Economia
Motta responde Tebet sobre orçamento: ‘Emendas representam estados e municípios’
Hugo Motta, presidente da Câmara dos Deputados, respondeu nesta sexta-feira (30) às críticas da ministra do Planejamento e Orçamento, Simone Tebet, a respeito do volume e execução das emendas parlamentares.
Durante evento pela manhã, Tebet defendeu uma reforma no orçamento para aprimorar o planejamento e a eficiência dos gastos públicos.
Em suas redes sociais, Motta afirmou que o Congresso Nacional não “sequestra” o orçamento da União ao ampliar o espaço dos recursos. Segundo ele, o comentário da ministra desmerece uma função constitucional do Legislativo e deturpa o papel do Parlamento na definição dos gastos públicos.
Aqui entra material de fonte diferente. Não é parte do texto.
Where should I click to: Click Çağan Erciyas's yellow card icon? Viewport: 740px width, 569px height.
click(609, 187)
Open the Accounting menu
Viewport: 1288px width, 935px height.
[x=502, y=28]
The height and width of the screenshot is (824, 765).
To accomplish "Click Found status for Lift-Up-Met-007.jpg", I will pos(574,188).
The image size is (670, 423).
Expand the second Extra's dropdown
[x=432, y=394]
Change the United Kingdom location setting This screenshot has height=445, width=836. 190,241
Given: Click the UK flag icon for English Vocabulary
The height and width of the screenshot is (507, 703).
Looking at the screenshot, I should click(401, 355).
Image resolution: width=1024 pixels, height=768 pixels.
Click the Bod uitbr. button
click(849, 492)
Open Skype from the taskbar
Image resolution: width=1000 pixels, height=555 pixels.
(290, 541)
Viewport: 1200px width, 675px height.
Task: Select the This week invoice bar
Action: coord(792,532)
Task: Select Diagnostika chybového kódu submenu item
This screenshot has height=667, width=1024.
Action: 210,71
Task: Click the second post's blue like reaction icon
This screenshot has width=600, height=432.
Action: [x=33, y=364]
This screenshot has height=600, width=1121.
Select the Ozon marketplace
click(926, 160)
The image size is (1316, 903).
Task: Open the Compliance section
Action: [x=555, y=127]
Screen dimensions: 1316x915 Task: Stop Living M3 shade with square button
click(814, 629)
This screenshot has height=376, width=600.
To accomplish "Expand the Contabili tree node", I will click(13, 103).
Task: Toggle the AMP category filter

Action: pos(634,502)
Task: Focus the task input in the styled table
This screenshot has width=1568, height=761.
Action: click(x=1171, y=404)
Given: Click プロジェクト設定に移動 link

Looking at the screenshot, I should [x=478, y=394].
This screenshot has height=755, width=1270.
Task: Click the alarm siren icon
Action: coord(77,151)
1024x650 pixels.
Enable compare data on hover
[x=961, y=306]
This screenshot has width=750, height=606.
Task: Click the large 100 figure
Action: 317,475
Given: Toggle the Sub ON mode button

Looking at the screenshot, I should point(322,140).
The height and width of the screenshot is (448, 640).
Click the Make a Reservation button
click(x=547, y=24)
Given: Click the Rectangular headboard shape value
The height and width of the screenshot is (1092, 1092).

“Nenhuma instituição do regime democrático ‘sequestra’ o orçamento. O Congresso exerce um direito constitucional: debater, alterar e decidir sobre a alocação dos recursos públicos. Isso não é desvio, mas sim o equilíbrio entre os Poderes”, pontuou Motta.
O presidente da Câmara considerou a declaração da ministra como “equivocada” e ressaltou o caráter federativo das emendas parlamentares, que, para ele, servem como um meio de ligação entre o orçamento federal e as necessidades locais.
“A afirmação da ministra Simone Tebet de que o Congresso toma parte do orçamento foi equivocada. As emendas parlamentares dão voz aos estados, municípios e às prioridades reais da população”, declarou.
Motta completou dizendo que divergências entre os Poderes são normais, mas que o debate deve respeitar o papel institucional do Parlamento.
“Conflitos fazem parte da democracia, mas é necessário cuidado com palavras que diminuem o papel do Parlamento”, finalizou.
As declarações do deputado ocorreram após o discurso de Tebet no mesmo dia, em um evento do Insper, em São Paulo, onde a ministra criticou o volume de recursos dedicados às emendas parlamentares e a influência do Congresso na execução do orçamento.
“Parte do orçamento livre foi confiscada, tomada por um Congresso cada vez mais dependente desse orçamento, muitas vezes com objetivos eleitorais, às vezes legítimos”, disse Tebet.
No evento, a ministra ressaltou que não é contra as emendas, mas criticou a concentração dos recursos e a ausência de planejamento dos repasses. Ela destacou que, em alguns casos, um parlamentar único pode direcionar cerca de R$ 60 milhões por ano “sem planejamento”, sem garantia de que esses recursos estejam ligados a políticas públicas estruturantes.
Tebet defendeu uma reforma no orçamento, considerada essencial para melhorar a qualidade dos gastos públicos e a elaboração de políticas públicas.
A reação de Motta surge em meio à insatisfação de líderes da Câmara com decisões recentes do Planalto na área orçamentária, como o veto a cerca de R$ 400 milhões em emendas e o bloqueio de cerca de R$ 11 bilhões no orçamento. Parlamentares interpretaram essas medidas como uma tentativa do Executivo de pressionar o Parlamento.
Apesar disso, Motta tenta evitar desgastes políticos com o governo, buscando manter diálogo com o Planalto, já pensando nas próximas eleições. Seu pai, Nabor Wanderley, é pré-candidato ao Senado na Paraíba, almejando integrar a chapa governista no estado.